[What you are asked to do]:
Read through the listing and copy every line that contains the word "item".

[Records to process]:

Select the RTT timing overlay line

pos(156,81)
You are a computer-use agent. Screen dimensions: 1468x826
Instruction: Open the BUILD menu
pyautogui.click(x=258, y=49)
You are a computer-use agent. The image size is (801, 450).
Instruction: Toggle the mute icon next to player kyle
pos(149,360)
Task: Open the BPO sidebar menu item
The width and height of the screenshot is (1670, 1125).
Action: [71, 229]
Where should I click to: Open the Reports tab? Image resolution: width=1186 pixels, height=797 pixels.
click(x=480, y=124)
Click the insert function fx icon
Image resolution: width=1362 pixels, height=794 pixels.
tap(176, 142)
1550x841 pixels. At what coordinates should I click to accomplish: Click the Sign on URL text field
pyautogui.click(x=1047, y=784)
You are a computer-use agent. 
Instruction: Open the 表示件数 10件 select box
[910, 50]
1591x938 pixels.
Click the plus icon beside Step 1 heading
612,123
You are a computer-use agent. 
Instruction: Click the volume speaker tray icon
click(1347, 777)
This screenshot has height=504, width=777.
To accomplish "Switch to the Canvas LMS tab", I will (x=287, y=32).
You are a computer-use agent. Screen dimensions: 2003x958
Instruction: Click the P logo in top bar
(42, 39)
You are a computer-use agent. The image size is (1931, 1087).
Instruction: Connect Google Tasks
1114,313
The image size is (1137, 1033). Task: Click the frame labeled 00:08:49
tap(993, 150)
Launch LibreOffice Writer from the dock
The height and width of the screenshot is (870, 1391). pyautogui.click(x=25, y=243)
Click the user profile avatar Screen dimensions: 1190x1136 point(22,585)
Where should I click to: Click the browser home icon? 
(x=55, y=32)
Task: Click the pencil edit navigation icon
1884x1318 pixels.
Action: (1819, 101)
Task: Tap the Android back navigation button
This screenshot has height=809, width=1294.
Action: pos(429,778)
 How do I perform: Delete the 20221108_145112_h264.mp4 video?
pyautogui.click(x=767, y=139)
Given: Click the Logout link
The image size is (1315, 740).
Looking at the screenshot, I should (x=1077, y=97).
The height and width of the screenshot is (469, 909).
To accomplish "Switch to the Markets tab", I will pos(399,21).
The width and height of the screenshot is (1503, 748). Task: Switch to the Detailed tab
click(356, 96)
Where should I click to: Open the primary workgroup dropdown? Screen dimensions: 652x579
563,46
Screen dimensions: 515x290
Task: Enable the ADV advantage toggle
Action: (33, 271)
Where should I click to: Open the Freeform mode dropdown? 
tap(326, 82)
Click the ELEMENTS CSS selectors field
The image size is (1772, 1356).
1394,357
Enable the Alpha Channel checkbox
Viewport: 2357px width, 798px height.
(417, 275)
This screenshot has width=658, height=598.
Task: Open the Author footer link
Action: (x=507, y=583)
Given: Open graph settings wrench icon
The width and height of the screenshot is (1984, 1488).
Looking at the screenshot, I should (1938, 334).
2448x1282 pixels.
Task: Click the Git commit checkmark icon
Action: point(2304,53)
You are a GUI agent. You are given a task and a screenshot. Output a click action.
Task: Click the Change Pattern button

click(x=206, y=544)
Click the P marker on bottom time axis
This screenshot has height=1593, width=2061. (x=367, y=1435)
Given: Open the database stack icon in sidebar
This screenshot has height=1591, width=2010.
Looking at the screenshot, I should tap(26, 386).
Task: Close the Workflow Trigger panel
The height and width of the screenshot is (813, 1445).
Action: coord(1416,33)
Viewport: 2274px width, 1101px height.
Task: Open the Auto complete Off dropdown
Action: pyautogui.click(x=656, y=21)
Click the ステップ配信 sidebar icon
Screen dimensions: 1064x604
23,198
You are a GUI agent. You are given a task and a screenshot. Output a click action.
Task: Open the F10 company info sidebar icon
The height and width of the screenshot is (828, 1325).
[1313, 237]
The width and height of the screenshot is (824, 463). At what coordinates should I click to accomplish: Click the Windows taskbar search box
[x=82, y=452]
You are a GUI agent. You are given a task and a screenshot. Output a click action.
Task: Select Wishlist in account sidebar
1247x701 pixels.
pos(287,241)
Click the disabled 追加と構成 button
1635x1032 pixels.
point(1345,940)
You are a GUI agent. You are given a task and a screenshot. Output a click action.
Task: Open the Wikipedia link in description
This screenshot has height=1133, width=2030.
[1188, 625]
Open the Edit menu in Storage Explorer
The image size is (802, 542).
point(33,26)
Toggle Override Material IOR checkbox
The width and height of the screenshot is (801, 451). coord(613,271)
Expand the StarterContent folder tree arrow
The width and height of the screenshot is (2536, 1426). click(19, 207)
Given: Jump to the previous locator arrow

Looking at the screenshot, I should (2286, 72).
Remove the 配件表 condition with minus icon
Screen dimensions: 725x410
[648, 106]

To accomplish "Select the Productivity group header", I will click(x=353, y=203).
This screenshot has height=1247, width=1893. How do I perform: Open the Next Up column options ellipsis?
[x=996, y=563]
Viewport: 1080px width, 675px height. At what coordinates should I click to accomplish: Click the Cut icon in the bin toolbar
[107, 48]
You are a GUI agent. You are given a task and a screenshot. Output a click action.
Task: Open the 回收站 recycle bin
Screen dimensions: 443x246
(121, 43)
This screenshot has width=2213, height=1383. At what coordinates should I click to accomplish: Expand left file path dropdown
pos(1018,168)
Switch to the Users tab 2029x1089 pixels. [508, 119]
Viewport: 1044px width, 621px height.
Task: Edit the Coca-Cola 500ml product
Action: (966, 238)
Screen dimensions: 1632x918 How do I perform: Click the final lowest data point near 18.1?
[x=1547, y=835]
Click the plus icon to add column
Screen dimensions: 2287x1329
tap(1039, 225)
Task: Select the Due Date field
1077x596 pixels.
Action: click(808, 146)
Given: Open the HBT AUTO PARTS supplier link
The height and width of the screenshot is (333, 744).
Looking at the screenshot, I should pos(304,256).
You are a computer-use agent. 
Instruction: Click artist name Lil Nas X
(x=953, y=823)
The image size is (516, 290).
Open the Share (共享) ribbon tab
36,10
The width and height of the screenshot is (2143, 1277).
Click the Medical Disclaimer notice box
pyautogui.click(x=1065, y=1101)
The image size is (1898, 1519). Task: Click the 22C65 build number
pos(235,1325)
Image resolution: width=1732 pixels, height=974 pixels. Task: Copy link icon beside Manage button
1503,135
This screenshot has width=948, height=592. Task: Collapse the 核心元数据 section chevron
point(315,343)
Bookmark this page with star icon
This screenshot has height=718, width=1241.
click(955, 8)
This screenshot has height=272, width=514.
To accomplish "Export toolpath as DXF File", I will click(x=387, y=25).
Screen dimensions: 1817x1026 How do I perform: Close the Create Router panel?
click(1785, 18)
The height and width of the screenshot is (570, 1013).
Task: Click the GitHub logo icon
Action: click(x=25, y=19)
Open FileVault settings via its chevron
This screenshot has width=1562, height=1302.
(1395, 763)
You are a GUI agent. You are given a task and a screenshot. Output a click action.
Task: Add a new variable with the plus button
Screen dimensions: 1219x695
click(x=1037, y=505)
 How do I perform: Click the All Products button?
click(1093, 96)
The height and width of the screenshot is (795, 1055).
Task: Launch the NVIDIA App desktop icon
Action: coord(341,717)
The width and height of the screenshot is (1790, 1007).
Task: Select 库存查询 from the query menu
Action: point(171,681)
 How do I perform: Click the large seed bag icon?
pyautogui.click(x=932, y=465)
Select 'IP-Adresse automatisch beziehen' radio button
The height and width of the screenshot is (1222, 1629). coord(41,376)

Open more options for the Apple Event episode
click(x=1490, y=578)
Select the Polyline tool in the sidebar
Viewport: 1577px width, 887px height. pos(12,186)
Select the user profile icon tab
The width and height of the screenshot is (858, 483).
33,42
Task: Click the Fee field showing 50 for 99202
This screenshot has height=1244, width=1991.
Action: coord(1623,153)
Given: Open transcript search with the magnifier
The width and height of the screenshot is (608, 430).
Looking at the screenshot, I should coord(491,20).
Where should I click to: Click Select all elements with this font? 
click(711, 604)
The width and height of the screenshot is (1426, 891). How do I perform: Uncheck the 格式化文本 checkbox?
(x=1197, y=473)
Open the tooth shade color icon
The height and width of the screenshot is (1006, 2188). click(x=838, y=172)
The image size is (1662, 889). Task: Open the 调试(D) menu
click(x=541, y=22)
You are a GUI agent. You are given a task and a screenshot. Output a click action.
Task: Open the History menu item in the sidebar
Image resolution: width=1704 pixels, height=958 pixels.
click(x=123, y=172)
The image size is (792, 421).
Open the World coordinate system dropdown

[Problem solution]:
Task: Open the BPO sidebar menu item
Task: Open the History menu item in the sidebar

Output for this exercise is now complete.